Dáil debates

Wednesday, 20 January 2021

Report of the Commission of Investigation into Mother and Baby Homes: Statements (Resumed)

 

5:30 pm

Photo of Richard Boyd BarrettRichard Boyd Barrett (Dún Laoghaire, People Before Profit Alliance) | Oireachtas source

As somebody who is a political activist, but also somebody who was adopted and born in a mother and baby home, I have very mixed feelings about this debate and report. I suspect that is true of many survivors and those who went through mother and baby homes. In my case, my outcome was relatively benign in that I was adopted by a wonderful family and I was lucky enough eventually to be reunited with my biological family. However, I am acutely aware that for many other people the outcome was not so benign.

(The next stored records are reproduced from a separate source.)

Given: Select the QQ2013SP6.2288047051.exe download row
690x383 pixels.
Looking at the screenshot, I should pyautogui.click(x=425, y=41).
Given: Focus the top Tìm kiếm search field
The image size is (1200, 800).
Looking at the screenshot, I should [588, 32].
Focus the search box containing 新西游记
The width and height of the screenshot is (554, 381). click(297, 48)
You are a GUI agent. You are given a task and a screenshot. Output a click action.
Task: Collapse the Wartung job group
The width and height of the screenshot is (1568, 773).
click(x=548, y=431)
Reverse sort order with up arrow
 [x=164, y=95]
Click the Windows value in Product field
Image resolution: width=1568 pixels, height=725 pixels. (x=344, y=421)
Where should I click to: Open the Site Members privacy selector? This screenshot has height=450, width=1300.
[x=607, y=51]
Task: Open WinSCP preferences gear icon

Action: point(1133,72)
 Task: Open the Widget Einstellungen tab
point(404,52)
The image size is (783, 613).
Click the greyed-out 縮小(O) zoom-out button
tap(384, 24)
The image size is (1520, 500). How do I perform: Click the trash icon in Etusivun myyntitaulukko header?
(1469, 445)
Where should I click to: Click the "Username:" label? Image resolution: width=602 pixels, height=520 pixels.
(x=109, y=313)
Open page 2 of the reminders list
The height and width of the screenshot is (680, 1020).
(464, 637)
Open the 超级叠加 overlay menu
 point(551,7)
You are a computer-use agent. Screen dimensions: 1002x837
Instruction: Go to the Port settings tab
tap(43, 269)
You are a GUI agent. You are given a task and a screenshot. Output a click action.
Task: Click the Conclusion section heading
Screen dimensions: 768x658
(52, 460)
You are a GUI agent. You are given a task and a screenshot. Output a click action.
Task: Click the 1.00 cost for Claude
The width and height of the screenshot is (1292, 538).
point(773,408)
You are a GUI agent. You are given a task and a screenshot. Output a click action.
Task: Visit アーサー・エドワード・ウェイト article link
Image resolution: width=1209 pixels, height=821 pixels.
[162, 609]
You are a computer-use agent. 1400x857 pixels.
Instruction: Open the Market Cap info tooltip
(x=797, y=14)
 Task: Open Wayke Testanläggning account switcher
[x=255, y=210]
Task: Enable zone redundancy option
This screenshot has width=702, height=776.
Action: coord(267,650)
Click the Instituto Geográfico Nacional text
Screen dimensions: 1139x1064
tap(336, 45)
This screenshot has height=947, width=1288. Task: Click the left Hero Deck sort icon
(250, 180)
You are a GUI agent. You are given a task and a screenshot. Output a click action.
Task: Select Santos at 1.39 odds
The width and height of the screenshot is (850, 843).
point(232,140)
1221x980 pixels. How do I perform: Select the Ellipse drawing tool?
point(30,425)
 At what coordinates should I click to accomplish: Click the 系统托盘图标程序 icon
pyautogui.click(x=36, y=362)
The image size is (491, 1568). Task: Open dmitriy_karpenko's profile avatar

I am really upset that at a time when women and children who suffered at the hands of the church and State finally had their turn to have their voices heard, to reclaim their history and identity, to change the narrative and to put the people who lived that history back in their rightful place at the centre, that has not happened with this process.

Survivors' fears that official and political Ireland would bring its influence to bear on the history, the story and the narrative, and put its interests first, have been realised. I refer to this report, and the commentary surrounding it. It is incredibly disappointing that this has happened after we had the debacle in respect of the legislation and the seal on records before Christmas. Surely, warnings were given to the Government and to the people putting the report together that this must not happen. Yet, that is exactly what has happened.

Even before the debate last week during Leader's Questions, following the publication of the report my gut instinct led me to say that I thought the report I had read was "beginning to look like a sham, an insult and a whitewash". I wondered then whether I was being unfair. I realise now that my gut instincts were right and our fears have been realised. I say that based on how much more we have now read about what happened and how much more we have heard from survivors. We have heard much more about how the testimonies taken were not given weight, were not considered evidence and were not even transcribed accurately. We have heard survivor after survivor saying that this report is not what they expected, not what they wanted and not the vindication they expected.

The point about this whole situation is that the official Ireland was never going to admit its crimes. The report relied on official records, when it was precisely official Ireland - church and State Ireland - which presided over the shadow State and the abuse and neglect. Everything was centred on the obscene concept of "legitimacy". What an offensive term that is. How could any report try to disperse that obscene concept onto people in general, and onto fathers and families, when it was on the Statute Book until 1987? It was written in as part of the registration of mothers and when babies were born in the homes. Some were characterised as "legitimate" and some as "illegitimate". If people were deemed illegitimate, of course, then it was permissible to treat them as less than human and to allow them to suffer malnutrition, sickness and burial in unmarked graves. The histories and narratives of those people could be stolen, distorted and twisted with a perverse ideology driven by the priorities of politicians and religious orders and institutions. That is the reality. This report whitewashes that reality and insults the survivors.

I believe the Minister when he says he wants to put that right, but this process has failed so far. The Minister now needs to put the survivors, and the real voices and histories which have been denied, at the centre of the process of redress. He also needs to put them at the centre of efforts in respect of the archive and all the supports necessary to right the terrible wrongs which were done to the people in the mother and baby homes.